### Task requirements
A) Answer these questions from the EuropaBio memorandum:
(i) What value could products and services using biotechnology in Europe reach by 2005?
(ii) On what, according to the memorandum, must any revision be based solely?
(iii) Which document is quoted in paragraph 3?
B) Retype the EuropaBio memorandum exactly, from "7. In conformity" up to and including "of the technology.".

====== Document text ======

Select Committee on European Communities Second Report - Written Evidence


Memorandum by EuropaBio

  1. It is essential for any revision of 90/220 that in addition to the necessary provisions for safeguarding human health and the environment, the Directive provides for a regulatory framework which enables biotechnology to play its full part in benefiting European society.

  2. Modern biotechnology has a crucial role to play in the improvement of human and animal health and in agricultural practices for the benefit of the rural community and the environment: to mention but two areas where the potential contributions to European society are most advanced. Sound investment must be encouraged. The potential for employment is large (with an improvement in the business environment, the value of products and services using biotechnology in Europe could reach ECU 250 billion by 2005 and provide more than three million jobs).

  3. As the Explanatory Memorandum to the revision of the Directive recognises "This growth sector has not yet reached its full potential and its cruising speed. In addition this new technology will maintain the competitiveness of Europe on the world market and will make a major contribution to economic growth by enhancing the competitive position of industry and agriculture".

  4. Europabio's comments on the Commission proposals are therefore based on the requirement for a balanced package as expressed in the first paragraph, which also reduces trade friction to the minimum. Again, in the words of the Explanatory Memorandum "It is essential that regulation does not unnecessarily hinder the potential for technological innovation".

  5. The current 90/220 has not shown the ability to ensure that European society can utilise the benefits of biotechnology. It is subject to short-term political expediency. Any revision must deal with the need for stability, consistency and timeliness and be based solely on sound scientific criteria.

  6. Europabio is concerned to ensure that the legislation is able to keep pace with rapid technological improvement. "International experience has shown that these figures, (i.e., number of product notifications), will increase rapidly in the next few years" (Explanatory Memorandum).

  7. In conformity with the above, Europabio has been seeking improvements to 90/220 which:

    (1)  Will enable the regulators to keep pace with the advances of the technology.

    (2)  Reinforce principles of sound science.

    (3)  Improve time lines and consistency of decision taking.

====== Data supplied ======

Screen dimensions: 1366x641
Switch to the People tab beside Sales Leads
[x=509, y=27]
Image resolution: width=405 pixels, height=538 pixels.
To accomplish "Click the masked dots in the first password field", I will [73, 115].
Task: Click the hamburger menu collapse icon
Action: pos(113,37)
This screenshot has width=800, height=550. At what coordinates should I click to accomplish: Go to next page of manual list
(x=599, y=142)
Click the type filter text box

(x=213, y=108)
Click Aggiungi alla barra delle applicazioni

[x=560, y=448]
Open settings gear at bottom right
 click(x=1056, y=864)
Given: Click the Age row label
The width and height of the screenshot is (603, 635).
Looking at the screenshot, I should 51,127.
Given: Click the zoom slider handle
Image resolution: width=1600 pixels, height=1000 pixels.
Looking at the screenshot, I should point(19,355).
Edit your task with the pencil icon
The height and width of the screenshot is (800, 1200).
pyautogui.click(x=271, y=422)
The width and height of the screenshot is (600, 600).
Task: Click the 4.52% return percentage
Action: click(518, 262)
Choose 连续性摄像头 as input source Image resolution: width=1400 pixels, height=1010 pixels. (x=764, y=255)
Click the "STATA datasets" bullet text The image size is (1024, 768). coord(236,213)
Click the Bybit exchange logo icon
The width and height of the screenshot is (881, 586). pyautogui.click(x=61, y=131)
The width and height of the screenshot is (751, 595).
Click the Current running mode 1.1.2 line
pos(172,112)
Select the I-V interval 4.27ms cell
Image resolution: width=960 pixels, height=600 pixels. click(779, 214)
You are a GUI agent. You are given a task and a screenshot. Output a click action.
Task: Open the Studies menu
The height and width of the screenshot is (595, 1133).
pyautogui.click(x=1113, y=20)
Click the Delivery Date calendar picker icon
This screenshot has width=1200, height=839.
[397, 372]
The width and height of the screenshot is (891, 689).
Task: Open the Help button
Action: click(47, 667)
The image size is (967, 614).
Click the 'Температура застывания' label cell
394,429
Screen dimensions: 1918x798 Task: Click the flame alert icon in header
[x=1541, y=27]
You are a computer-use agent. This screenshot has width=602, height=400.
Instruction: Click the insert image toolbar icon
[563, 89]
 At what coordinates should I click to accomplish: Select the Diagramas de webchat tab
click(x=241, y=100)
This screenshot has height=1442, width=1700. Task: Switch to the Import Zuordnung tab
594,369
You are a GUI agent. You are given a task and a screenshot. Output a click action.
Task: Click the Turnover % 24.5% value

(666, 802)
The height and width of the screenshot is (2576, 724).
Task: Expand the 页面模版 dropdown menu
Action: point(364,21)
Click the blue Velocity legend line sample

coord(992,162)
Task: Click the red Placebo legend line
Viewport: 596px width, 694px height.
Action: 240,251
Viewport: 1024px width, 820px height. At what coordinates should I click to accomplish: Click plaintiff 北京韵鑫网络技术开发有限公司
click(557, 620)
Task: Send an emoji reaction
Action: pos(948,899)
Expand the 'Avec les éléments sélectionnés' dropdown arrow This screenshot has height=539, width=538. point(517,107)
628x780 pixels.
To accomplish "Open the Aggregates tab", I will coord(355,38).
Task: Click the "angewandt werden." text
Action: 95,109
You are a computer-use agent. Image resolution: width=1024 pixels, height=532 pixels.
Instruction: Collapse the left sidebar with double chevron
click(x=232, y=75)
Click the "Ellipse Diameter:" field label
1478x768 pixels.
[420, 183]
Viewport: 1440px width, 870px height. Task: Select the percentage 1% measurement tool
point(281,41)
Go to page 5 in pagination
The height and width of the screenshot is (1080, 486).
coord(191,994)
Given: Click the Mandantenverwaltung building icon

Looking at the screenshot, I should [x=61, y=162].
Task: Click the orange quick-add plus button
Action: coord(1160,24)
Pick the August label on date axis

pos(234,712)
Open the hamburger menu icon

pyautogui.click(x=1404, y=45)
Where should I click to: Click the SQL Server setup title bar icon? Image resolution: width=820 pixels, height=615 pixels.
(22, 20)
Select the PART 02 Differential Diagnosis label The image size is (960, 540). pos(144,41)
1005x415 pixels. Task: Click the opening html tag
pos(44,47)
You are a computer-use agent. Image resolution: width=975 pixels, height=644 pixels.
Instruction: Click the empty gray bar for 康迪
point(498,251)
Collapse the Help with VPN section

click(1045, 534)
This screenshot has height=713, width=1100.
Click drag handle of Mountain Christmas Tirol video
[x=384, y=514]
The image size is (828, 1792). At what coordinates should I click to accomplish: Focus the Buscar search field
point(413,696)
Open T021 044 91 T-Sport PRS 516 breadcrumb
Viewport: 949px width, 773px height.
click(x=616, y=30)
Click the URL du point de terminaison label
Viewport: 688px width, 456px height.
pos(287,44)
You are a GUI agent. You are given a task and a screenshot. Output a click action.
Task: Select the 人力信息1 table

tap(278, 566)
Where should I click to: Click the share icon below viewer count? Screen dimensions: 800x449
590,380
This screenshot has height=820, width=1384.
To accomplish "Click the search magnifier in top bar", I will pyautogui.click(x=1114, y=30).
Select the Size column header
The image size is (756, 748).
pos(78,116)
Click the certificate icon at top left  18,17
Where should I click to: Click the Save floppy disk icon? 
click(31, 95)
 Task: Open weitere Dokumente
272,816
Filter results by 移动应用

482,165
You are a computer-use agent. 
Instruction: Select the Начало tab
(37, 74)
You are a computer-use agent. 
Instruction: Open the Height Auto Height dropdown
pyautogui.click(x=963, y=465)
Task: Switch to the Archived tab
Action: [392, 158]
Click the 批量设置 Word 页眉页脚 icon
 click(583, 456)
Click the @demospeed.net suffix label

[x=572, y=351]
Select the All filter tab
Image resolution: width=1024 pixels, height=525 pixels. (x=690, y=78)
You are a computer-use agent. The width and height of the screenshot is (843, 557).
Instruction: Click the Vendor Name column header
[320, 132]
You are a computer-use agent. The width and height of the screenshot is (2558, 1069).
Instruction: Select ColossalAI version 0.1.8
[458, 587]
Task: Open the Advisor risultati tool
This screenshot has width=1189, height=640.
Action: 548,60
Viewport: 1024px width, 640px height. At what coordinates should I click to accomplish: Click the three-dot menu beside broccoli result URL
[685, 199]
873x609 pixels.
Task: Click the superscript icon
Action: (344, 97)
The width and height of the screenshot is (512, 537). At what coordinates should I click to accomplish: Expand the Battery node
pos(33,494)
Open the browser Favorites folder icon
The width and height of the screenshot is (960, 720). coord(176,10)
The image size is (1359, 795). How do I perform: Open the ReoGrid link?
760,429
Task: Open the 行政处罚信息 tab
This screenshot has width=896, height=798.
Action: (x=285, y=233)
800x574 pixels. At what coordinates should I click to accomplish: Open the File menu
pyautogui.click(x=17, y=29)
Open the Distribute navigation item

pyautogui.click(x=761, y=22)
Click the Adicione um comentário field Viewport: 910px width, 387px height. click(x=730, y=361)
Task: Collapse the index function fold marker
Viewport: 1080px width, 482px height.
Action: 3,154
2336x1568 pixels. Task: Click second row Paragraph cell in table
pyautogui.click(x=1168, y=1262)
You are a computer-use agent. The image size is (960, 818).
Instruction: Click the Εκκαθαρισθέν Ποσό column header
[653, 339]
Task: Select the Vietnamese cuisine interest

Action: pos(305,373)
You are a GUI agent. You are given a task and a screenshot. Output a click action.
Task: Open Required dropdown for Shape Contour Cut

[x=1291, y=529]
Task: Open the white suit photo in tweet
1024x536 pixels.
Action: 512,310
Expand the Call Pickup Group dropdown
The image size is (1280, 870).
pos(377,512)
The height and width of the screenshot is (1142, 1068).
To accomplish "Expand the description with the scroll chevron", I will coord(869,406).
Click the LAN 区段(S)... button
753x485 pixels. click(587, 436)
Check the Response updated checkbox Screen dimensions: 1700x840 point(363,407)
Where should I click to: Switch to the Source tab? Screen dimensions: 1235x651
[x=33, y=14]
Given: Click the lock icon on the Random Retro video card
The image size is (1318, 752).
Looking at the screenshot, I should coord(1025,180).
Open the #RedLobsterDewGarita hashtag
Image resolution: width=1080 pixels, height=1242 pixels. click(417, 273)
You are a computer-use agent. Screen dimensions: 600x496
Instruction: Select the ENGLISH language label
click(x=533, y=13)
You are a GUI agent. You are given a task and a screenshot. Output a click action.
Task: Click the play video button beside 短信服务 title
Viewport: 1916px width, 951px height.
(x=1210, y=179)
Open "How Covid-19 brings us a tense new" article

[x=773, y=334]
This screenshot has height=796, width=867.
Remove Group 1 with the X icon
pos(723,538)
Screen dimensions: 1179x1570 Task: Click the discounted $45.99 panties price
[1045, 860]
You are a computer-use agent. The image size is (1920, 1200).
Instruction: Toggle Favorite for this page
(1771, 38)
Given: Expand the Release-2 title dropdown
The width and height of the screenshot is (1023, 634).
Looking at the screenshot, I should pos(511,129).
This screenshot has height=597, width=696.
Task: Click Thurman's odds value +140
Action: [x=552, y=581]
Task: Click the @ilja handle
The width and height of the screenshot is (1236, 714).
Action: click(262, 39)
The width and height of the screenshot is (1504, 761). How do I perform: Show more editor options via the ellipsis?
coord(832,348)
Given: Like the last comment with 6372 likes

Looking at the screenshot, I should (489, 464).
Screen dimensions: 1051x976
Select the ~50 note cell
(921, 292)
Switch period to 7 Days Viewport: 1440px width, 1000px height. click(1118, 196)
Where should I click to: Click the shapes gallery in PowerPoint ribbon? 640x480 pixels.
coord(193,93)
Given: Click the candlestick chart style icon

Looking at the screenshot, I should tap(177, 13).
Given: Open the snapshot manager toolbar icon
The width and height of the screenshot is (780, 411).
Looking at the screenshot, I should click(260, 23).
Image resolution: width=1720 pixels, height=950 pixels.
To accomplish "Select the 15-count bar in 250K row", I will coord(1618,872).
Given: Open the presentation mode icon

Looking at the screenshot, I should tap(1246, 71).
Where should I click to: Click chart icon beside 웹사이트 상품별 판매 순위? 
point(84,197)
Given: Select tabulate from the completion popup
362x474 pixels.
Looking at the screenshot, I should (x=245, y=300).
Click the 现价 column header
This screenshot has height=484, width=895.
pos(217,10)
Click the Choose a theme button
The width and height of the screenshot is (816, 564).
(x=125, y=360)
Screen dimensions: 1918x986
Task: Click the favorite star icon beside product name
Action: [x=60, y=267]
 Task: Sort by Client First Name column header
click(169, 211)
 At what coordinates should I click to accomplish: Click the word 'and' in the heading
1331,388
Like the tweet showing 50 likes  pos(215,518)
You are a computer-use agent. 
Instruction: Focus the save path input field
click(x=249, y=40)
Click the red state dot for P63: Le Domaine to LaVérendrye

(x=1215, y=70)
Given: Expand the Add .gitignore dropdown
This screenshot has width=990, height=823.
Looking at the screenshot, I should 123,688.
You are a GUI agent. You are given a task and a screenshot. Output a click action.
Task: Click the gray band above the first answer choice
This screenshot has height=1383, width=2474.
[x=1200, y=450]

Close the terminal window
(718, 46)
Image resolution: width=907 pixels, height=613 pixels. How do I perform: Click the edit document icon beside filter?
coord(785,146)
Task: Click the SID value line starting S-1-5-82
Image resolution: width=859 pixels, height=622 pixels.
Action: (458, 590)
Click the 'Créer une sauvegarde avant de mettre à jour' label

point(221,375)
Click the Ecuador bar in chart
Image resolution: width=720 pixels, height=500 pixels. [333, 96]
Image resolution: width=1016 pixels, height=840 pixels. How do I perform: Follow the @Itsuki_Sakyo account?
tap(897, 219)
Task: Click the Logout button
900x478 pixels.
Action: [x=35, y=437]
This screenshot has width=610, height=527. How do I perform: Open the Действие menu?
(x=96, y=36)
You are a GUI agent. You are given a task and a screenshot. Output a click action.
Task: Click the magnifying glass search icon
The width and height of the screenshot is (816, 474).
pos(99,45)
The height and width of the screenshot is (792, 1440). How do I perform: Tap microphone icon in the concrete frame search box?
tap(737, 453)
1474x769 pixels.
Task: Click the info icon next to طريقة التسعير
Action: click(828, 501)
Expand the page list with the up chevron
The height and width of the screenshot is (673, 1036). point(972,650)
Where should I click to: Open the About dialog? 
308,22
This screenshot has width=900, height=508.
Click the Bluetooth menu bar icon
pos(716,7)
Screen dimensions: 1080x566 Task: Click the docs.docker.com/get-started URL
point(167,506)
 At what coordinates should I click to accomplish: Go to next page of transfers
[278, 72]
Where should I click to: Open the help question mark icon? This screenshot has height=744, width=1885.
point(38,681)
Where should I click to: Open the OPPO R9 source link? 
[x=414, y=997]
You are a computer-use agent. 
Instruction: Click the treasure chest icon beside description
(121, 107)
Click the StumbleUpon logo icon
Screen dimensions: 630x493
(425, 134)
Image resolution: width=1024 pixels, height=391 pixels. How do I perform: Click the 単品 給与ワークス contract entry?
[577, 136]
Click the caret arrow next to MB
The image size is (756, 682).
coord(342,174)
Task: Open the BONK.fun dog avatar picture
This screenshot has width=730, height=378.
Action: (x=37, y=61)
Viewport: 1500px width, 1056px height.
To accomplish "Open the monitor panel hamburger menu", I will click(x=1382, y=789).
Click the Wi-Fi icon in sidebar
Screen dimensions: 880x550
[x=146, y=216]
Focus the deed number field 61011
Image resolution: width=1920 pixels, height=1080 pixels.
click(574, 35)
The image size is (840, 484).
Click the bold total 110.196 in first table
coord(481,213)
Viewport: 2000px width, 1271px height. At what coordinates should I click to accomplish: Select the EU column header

======

### Task solutions
A)
(i) ECU 250 billion
(ii) Sound scientific criteria
(iii) The Explanatory Memorandum to the revision of the Directive

B)
7. In conformity with the above, Europabio has been seeking improvements to 90/220 which:

    (1)  Will enable the regulators to keep pace with the advances of the technology.